Габриэль Гарсиа Маркес. Биография
Шрифт:
8
Возвращение в Боготу: первоклассный репортер
1954–1955
В первых числах января 1954 г. Гарсиа Маркес прибыл в Боготу. Прилетел на самолете, хотя ужасно боялся летать, и этот его патологический страх с годами будет лишь усугубляться. В аэропорту его встретил Альваро Мутис, жизнь которого давно уже состояла из перемещений всевозможными видами транспорта — на самолетах, автомобилях и даже на кораблях. У новоприбывшего с собой были чемодан и два свертка — рукописи «Дома» и «Палой листвы», обе все еще неопубликованные, — которые он передал своему другу, чтобы тот положил их в багажник. Мутис повез его прямо в свой офис в центре города, повез в холод и дождь, в мир отчужденности и стрессов, который, как думал Маркес, он покинул навсегда, когда улетел из столицы почти шесть лет назад [428] .

● Прилагаемый листинг:

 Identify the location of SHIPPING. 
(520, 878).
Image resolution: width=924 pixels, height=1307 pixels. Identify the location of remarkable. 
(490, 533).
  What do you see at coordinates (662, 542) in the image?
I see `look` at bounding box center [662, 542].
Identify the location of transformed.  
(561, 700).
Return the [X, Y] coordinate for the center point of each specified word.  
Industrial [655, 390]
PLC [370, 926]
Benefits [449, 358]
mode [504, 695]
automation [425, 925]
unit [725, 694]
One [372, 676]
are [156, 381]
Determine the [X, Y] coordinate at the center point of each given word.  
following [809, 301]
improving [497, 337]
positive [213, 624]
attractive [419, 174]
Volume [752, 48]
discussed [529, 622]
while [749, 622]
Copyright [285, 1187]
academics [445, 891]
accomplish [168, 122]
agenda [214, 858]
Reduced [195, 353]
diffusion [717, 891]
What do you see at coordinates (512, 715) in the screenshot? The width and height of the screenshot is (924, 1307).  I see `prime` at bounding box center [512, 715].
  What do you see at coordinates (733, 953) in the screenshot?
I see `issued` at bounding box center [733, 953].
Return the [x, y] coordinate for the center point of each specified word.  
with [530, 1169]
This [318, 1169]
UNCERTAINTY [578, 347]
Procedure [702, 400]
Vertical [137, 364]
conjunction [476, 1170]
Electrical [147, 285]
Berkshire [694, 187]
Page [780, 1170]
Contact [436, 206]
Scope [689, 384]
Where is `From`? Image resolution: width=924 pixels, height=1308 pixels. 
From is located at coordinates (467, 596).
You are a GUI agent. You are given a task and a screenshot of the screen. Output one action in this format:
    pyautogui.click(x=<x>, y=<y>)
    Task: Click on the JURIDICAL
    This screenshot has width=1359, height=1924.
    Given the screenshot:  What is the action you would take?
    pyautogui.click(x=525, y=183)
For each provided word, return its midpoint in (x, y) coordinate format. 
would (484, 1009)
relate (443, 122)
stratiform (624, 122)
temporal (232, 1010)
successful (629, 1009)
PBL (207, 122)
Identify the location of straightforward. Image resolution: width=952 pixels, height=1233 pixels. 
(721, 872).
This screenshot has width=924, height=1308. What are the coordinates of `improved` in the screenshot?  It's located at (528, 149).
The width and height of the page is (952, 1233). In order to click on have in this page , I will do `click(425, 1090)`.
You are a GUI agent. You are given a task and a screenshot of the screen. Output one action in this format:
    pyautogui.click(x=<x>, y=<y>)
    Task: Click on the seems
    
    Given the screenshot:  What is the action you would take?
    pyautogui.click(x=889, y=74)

● Список заданий:
(1) Ответьте по тексту биографии:
(a) Когда Гарсиа Маркес прибыл в Боготу?
(b) Кто встретил его в аэропорту?
(c) Рукописи каких произведений были в двух свертках?
(2) Перепишите из текста биографии без изменений всё от «Габриэль Гарсиа Маркес.» вплоть до «назад [428] .».
Листинг взят из другого источника.

● Ответы к заданиям:
(1)
(a) В первых числах января 1954 г.
(b) Альваро Мутис.
(c) «Дома» и «Палой листвы».

(2)
Габриэль Гарсиа Маркес. Биография
Шрифт:
8
Возвращение в Боготу: первоклассный репортер
1954–1955
В первых числах января 1954 г. Гарсиа Маркес прибыл в Боготу. Прилетел на самолете, хотя ужасно боялся летать, и этот его патологический страх с годами будет лишь усугубляться. В аэропорту его встретил Альваро Мутис, жизнь которого давно уже состояла из перемещений всевозможными видами транспорта — на самолетах, автомобилях и даже на кораблях. У новоприбывшего с собой были чемодан и два свертка — рукописи «Дома» и «Палой листвы», обе все еще неопубликованные, — которые он передал своему другу, чтобы тот положил их в багажник. Мутис повез его прямо в свой офис в центре города, повез в холод и дождь, в мир отчужденности и стрессов, который, как думал Маркес, он покинул навсегда, когда улетел из столицы почти шесть лет назад [428] .